Problem requirements: Please rewrite the stretch of rows from the start through the line that contains "Action: click(x=28, y=112)", putting "screen agent" wherever "GUI agent" appears and changing nothing else.

**** Data for this exercise

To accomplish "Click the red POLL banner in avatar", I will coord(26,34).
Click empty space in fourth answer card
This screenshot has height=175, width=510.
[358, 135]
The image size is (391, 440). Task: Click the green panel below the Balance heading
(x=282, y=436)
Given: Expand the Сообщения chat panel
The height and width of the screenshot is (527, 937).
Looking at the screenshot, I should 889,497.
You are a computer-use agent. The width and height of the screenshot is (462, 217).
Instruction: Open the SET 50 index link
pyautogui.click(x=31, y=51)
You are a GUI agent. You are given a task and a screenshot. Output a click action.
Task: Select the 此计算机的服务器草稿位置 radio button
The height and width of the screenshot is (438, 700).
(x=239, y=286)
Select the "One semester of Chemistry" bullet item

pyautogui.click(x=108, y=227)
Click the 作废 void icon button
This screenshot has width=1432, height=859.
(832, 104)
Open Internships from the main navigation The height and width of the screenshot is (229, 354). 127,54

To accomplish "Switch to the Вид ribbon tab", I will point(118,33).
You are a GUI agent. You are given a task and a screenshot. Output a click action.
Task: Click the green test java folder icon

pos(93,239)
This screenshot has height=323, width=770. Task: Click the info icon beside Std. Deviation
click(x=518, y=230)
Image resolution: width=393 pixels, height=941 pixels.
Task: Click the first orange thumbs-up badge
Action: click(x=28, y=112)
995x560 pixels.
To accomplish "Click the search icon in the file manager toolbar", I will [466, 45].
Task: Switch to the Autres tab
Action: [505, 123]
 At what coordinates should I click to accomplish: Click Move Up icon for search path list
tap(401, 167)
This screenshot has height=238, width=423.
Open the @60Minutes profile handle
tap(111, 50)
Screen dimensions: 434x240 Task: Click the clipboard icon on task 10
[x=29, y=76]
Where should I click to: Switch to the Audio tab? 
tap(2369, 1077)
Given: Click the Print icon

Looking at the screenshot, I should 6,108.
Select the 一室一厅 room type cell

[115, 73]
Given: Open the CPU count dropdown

********

Expected output:
To accomplish "Click the red POLL banner in avatar", I will coord(26,34).
Click empty space in fourth answer card
This screenshot has height=175, width=510.
[358, 135]
The image size is (391, 440). Task: Click the green panel below the Balance heading
(x=282, y=436)
Given: Expand the Сообщения chat panel
The height and width of the screenshot is (527, 937).
Looking at the screenshot, I should 889,497.
You are a computer-use agent. The width and height of the screenshot is (462, 217).
Instruction: Open the SET 50 index link
pyautogui.click(x=31, y=51)
You are a screen agent. You are given a task and a screenshot. Output a click action.
Task: Select the 此计算机的服务器草稿位置 radio button
The height and width of the screenshot is (438, 700).
(x=239, y=286)
Select the "One semester of Chemistry" bullet item

pyautogui.click(x=108, y=227)
Click the 作废 void icon button
This screenshot has width=1432, height=859.
(832, 104)
Open Internships from the main navigation The height and width of the screenshot is (229, 354). 127,54

To accomplish "Switch to the Вид ribbon tab", I will point(118,33).
You are a screen agent. You are given a task and a screenshot. Output a click action.
Task: Click the green test java folder icon

pos(93,239)
This screenshot has height=323, width=770. Task: Click the info icon beside Std. Deviation
click(x=518, y=230)
Image resolution: width=393 pixels, height=941 pixels.
Task: Click the first orange thumbs-up badge
Action: click(x=28, y=112)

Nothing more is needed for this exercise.